**TASK REQUIREMENTS**
1) In the Change.gov passage, how many votes did the most popular suggestion have after voting closed?
2) Write out the Change.gov passage word for word, between "According to the" and "the various recommendations.", inclusive.

According to the Change.gov site the best-rated ideas would "rise to the top" of the list, to later be given to the President. As of January 17, 2009 the most popular suggestion, with 70,520 points, advocated ending the prohibition on marijuana use in the United States. By January 19, 2009, over 500,000 people had voted on thousands of suggestions posted by 70,000 individuals. In total over 44,000 suggestions were submitted, with over 1.4 million votes cast for the various recommendations.

Other popular ideas included legalizing online poker in the United States, and focusing on green initiatives. One post suggested the administration investigate UFOs, and another suggested Obama hire entertainment personalities including Michael Moore, Jon Stewart, Bill Maher, and Stephen Colbert. After voting had closed, the most popular suggestion with 92,000 votes was "Ending marijuana prohibition", and the third most popular: "Stop using federal resources to undermine states' medicinal marijuana laws." A representative for President Obama, Jen Psaki, told Reuters: "President Obama does not support the legalization of marijuana."

**MATERIAL PROVIDED**

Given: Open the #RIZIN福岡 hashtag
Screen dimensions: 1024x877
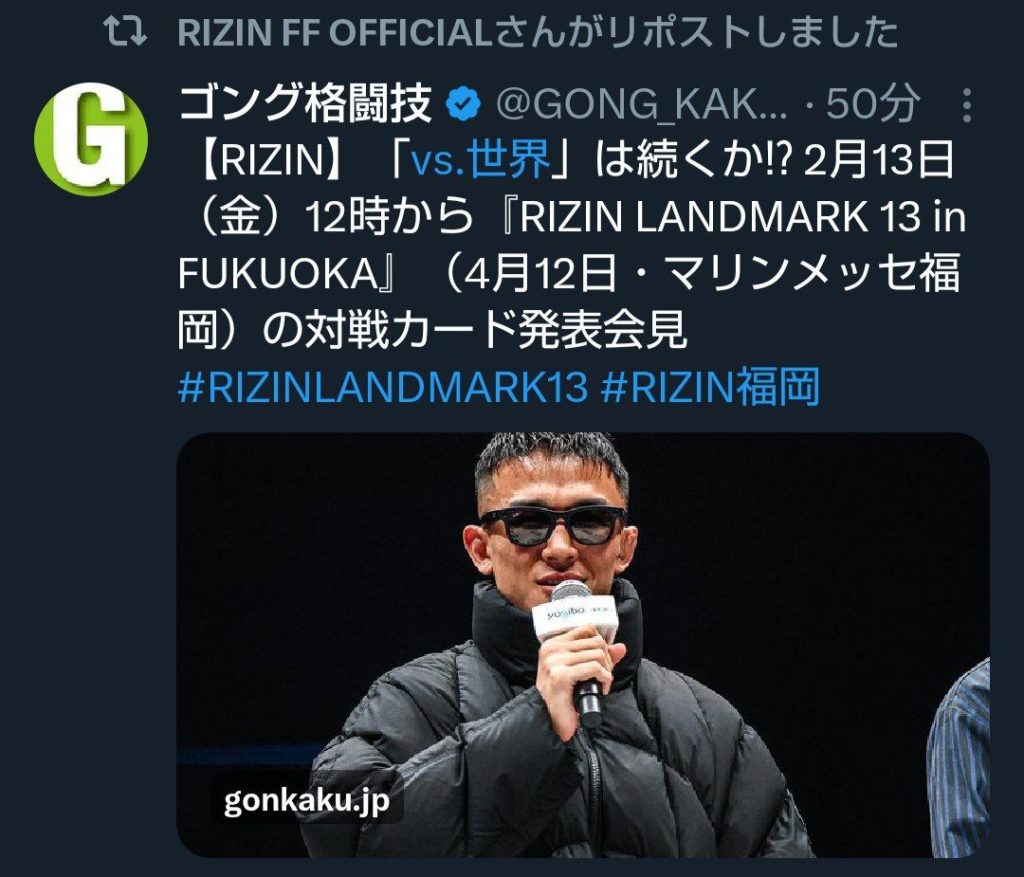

**SET OF ANSWERS**
1) 92,000 votes

2)
According to the Change.gov site the best-rated ideas would "rise to the top" of the list, to later be given to the President. As of January 17, 2009 the most popular suggestion, with 70,520 points, advocated ending the prohibition on marijuana use in the United States. By January 19, 2009, over 500,000 people had voted on thousands of suggestions posted by 70,000 individuals. In total over 44,000 suggestions were submitted, with over 1.4 million votes cast for the various recommendations.